Он замолчал, но тут же продолжил:
— Нет, я не из тех кто, как баран, подставит свою шею смерти со словами: «Отрежь мне голову, чтобы я сразу отправился в рай!»
Я в замешательстве слушал Зорбу… Что же это, если не мятеж? Гордый донкихотский порыв человека, стремящегося подчинить неизбежные законы бытия велению своей души, отрицать все устоявшиеся каноны и создать в соответствии с устремлениями своего сердца, наперекор равнодушной природе, новый мир, чище, нравственнее, лучше?
Зорба посмотрел на меня, понял, что мне больше нечего ему сказать, осторожно, чтобы не разбудить попугая, взял клетку, поставил ее у своей головы и растянулся.
— Спокойной ночи, хозяин! — сказал он — На сегодня хватит. Дул сильный южный ветер оттуда, из Африки. Он способствует созреванию овощей, фруктов и грудей девушек Крита. Я чувствовал, как он овеял мои губы, лоб, шею и как мой мозг, словно плод, потрескивал и зрел. Я не мог и не хотел спать, ни о чем не думал, ощущая лишь, что в этой теплой ночи во мне что-то меняется… Присев у самой воды, я наблюдал чудо.
Звезды потускнели, небо озарилось и на этом светлом фоне появились, будто нарисованные тончайшим пером горы, деревья, чайки. Начинался новый день.
Прошло несколько дней. Колосья созрели и склонили свои утяжеленные зерном головы. На оливах распевали цикады, в жарких лугах жужжали пестрые насекомые. С поверхности моря поднимался пар.
Каждый день с зарей Зорба молча уходил в горы. Монтаж канатной дороги подходил к концу. Столбы были поставлены, тросы натянуты, шкивы подвешены. Зорба возвращался с работы затемно, на исходе сил. Он разжигал огонь, готовил еду, и мы ужинали. Мы старались не будить таящихся в нас ужасных демонов, то есть любовь, смерть, страх; не заводили речь ни о вдове, ни о мадам Гортензии, ни о Боге. Молча смотрели мы в морскую даль.

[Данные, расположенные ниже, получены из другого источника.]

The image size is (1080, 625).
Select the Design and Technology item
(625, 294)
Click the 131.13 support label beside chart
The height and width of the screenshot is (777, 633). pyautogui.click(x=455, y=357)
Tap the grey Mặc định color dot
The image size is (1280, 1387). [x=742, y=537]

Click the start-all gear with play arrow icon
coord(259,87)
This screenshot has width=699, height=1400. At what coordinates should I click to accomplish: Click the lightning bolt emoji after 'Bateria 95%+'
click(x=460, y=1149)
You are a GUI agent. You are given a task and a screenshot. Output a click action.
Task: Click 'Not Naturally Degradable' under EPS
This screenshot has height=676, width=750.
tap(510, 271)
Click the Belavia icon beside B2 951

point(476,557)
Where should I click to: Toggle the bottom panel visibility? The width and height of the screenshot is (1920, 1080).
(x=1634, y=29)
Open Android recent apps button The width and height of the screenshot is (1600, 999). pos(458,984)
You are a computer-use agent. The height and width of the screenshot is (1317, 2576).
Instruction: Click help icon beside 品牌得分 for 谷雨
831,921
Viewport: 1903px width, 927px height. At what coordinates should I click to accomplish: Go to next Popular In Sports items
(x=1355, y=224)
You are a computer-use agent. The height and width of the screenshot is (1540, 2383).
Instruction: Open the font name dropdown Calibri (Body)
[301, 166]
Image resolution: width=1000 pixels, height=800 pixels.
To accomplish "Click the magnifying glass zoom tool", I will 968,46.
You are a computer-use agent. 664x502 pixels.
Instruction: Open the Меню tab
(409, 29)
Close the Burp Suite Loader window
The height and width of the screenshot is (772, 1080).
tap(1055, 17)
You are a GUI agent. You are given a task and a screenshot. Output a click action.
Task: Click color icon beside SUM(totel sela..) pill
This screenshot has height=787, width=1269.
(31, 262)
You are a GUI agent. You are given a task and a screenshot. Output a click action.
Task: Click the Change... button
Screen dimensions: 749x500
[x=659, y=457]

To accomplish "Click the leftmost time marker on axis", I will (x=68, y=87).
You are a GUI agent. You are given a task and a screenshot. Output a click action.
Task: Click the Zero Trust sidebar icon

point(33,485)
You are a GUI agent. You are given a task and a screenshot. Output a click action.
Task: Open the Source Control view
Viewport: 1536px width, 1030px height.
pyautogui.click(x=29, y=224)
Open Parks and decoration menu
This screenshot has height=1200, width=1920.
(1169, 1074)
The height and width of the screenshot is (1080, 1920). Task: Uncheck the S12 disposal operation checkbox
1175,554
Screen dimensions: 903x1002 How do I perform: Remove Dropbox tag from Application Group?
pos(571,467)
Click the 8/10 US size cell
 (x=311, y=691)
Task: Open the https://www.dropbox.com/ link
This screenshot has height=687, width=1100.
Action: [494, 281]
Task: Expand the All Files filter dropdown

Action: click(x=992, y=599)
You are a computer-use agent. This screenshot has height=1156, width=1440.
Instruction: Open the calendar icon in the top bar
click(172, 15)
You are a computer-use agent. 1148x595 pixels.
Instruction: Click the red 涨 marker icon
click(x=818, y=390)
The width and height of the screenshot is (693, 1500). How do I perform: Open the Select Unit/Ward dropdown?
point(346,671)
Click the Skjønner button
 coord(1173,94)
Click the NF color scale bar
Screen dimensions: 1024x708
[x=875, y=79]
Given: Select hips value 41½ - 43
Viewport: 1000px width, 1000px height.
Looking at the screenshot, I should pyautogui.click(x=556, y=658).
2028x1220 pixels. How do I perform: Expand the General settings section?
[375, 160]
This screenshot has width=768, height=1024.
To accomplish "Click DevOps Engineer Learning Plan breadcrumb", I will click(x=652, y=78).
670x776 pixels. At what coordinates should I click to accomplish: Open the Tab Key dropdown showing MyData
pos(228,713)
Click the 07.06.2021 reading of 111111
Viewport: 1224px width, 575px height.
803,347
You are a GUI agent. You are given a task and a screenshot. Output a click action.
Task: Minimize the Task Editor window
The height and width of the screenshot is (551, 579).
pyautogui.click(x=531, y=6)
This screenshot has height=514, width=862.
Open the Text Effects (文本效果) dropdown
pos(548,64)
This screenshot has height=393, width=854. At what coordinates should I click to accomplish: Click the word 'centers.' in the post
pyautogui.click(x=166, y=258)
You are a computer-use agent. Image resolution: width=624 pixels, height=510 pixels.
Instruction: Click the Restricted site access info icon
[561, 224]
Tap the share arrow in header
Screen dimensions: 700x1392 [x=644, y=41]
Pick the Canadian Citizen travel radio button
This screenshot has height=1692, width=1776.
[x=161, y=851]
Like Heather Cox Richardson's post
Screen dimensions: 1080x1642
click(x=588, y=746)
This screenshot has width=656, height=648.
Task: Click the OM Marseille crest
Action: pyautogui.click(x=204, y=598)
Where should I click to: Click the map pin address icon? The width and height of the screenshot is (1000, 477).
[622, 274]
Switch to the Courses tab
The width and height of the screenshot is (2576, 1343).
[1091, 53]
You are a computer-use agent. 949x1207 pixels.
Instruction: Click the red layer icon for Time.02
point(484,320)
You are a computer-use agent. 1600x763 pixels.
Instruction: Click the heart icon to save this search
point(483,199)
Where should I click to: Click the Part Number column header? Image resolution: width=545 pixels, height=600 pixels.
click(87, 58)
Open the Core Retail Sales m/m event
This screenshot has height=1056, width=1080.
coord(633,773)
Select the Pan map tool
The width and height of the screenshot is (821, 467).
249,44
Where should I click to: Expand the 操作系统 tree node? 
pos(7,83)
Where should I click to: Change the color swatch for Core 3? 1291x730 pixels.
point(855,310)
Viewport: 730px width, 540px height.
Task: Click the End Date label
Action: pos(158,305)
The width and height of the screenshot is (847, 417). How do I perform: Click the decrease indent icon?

Зорба молчал, а моя душа вновь наполнялась тревогой. Каков этот мир, спрашивал я себя, какова его цель и каким образом наши эфемерные жизни могут содействовать ее достижению? Человек занят, утверждает Зорба, превращением пищи в радость, в разум — говорят другие, что в сущности то же самое. Но почему? А когда тело разлагается, остается ли нечто, что мы называем душой? Или же наша неутолимая жажда бессмертия исходит от того, что в тот краткий миг, что мы дышим, мы служим чему-то, вечному?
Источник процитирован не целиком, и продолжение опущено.